WHAT TO DO :: Rewrite the entries from the line containing "Task: Click the compass rose star" through the line containing "coord(444,226)", replacing "How do I perform" with "How can I do" and leaving everything else unchanged.

*** RECORDS TO PROCESS

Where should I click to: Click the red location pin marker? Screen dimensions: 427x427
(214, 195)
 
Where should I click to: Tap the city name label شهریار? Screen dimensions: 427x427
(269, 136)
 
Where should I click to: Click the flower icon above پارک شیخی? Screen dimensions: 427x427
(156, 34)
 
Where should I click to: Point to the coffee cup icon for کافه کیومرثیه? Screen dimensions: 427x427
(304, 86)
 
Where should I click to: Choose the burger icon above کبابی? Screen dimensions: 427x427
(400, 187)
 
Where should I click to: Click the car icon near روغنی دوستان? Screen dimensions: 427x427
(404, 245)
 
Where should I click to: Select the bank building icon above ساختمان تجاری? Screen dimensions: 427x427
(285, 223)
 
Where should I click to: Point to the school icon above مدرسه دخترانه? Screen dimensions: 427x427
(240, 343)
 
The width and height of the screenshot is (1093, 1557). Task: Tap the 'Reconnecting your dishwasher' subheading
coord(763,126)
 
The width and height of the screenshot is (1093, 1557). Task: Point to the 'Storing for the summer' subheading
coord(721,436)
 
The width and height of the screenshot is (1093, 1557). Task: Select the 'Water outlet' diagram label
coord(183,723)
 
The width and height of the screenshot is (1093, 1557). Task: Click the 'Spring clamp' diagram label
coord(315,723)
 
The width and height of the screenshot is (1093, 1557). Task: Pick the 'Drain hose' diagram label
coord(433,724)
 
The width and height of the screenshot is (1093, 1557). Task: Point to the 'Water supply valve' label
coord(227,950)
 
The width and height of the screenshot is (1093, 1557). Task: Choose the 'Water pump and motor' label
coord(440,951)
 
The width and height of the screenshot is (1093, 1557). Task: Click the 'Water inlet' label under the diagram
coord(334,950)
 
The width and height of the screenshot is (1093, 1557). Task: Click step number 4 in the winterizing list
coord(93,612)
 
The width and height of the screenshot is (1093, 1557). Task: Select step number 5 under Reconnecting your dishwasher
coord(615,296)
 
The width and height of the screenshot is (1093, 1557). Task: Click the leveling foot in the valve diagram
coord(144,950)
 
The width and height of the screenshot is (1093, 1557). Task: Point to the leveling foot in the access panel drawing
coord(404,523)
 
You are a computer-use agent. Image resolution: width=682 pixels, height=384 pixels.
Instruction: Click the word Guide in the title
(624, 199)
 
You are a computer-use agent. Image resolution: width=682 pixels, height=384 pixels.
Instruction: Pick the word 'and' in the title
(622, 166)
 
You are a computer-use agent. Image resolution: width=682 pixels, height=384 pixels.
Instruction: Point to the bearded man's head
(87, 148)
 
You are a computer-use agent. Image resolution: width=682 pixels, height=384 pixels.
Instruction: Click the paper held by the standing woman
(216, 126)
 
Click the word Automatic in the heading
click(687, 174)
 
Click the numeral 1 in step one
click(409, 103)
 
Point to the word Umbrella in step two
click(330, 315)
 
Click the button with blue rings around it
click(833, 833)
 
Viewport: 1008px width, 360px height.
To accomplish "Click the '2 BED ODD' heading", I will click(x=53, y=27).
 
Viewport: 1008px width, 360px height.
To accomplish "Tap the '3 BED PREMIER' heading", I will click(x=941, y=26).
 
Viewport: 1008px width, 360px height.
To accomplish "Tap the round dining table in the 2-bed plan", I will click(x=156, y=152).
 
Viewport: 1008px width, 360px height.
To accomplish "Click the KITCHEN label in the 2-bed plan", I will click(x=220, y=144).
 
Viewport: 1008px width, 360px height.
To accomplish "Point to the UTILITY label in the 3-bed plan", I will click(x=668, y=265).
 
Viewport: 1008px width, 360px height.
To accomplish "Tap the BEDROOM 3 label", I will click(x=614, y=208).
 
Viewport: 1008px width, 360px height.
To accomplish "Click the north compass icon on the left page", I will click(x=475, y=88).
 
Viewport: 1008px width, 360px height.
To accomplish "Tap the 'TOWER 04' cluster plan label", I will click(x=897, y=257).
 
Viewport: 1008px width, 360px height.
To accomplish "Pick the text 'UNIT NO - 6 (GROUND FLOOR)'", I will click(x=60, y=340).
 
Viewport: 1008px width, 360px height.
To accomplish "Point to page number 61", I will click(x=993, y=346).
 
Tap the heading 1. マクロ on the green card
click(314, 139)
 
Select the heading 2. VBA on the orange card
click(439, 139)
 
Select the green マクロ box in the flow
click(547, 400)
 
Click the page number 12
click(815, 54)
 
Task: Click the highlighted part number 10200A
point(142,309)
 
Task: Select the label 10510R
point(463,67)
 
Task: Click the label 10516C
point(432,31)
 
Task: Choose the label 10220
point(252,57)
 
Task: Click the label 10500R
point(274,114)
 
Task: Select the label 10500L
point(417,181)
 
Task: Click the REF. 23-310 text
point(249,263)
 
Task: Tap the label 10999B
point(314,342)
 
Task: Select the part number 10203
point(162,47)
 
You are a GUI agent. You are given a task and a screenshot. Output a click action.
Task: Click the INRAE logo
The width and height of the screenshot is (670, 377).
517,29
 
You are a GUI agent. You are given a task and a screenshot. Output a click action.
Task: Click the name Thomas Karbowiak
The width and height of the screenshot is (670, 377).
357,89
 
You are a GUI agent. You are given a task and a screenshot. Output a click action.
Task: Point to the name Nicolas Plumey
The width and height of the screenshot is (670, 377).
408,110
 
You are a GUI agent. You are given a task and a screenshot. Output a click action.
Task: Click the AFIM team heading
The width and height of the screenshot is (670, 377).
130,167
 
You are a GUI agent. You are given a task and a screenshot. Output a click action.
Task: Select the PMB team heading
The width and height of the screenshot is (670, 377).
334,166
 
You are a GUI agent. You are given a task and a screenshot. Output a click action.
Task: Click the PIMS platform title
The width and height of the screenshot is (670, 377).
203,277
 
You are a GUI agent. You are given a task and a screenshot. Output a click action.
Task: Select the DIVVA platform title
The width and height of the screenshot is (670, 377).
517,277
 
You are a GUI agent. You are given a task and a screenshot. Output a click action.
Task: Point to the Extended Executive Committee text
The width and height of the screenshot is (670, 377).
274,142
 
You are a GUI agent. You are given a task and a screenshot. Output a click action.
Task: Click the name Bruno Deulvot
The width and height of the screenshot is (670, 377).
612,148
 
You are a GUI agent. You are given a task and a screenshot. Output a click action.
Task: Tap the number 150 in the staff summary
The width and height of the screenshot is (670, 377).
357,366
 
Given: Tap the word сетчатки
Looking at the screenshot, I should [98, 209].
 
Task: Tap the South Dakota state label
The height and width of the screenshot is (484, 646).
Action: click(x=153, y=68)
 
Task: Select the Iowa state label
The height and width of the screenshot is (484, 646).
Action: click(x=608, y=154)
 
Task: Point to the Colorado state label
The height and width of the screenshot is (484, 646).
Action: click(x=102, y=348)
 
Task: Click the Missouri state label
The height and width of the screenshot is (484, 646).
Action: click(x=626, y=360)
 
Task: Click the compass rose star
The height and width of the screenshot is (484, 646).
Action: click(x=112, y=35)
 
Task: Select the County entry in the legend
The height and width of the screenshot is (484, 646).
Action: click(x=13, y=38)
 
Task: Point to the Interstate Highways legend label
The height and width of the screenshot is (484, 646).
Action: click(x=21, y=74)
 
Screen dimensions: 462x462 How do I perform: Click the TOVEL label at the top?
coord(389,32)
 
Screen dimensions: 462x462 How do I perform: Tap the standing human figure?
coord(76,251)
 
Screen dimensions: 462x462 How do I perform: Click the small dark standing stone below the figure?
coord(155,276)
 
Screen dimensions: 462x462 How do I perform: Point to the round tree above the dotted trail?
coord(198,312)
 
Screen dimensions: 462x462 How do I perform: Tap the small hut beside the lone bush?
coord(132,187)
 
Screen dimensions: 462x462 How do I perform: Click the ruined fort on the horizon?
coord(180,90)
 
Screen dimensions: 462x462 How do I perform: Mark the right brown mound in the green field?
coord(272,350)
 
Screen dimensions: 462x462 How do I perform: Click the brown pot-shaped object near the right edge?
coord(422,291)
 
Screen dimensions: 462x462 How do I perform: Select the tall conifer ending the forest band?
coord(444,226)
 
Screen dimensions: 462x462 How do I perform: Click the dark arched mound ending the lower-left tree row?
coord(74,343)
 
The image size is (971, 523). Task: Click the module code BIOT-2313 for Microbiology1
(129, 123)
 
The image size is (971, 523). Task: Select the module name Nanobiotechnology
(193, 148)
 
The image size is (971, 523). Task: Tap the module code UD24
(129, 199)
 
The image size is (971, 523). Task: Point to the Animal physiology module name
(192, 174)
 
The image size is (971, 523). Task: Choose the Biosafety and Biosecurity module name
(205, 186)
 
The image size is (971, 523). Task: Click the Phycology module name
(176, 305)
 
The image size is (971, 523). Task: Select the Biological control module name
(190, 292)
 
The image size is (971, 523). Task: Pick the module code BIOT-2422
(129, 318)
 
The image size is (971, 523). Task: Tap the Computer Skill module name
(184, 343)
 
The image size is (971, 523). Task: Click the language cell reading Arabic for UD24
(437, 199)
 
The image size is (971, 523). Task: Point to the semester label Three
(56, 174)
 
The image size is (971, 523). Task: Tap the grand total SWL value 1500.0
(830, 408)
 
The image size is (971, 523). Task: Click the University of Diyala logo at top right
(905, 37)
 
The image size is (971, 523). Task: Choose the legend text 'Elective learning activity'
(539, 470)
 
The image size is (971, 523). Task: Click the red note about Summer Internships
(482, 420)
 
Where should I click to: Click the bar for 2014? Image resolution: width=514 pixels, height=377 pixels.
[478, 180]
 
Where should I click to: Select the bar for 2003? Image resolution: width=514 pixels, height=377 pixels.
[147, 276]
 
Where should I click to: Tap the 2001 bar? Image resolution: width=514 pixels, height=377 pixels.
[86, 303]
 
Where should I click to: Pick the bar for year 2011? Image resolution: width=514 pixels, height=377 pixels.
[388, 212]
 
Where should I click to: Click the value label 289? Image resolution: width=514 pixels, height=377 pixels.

******

OUTPUT ::
Task: Click the compass rose star
The height and width of the screenshot is (484, 646).
Action: click(x=112, y=35)
 
Task: Select the County entry in the legend
The height and width of the screenshot is (484, 646).
Action: click(x=13, y=38)
 
Task: Point to the Interstate Highways legend label
The height and width of the screenshot is (484, 646).
Action: click(x=21, y=74)
 
Screen dimensions: 462x462 How can I do: Click the TOVEL label at the top?
coord(389,32)
 
Screen dimensions: 462x462 How can I do: Tap the standing human figure?
coord(76,251)
 
Screen dimensions: 462x462 How can I do: Click the small dark standing stone below the figure?
coord(155,276)
 
Screen dimensions: 462x462 How can I do: Point to the round tree above the dotted trail?
coord(198,312)
 
Screen dimensions: 462x462 How can I do: Tap the small hut beside the lone bush?
coord(132,187)
 
Screen dimensions: 462x462 How can I do: Click the ruined fort on the horizon?
coord(180,90)
 
Screen dimensions: 462x462 How can I do: Mark the right brown mound in the green field?
coord(272,350)
 
Screen dimensions: 462x462 How can I do: Click the brown pot-shaped object near the right edge?
coord(422,291)
 
Screen dimensions: 462x462 How can I do: Select the tall conifer ending the forest band?
coord(444,226)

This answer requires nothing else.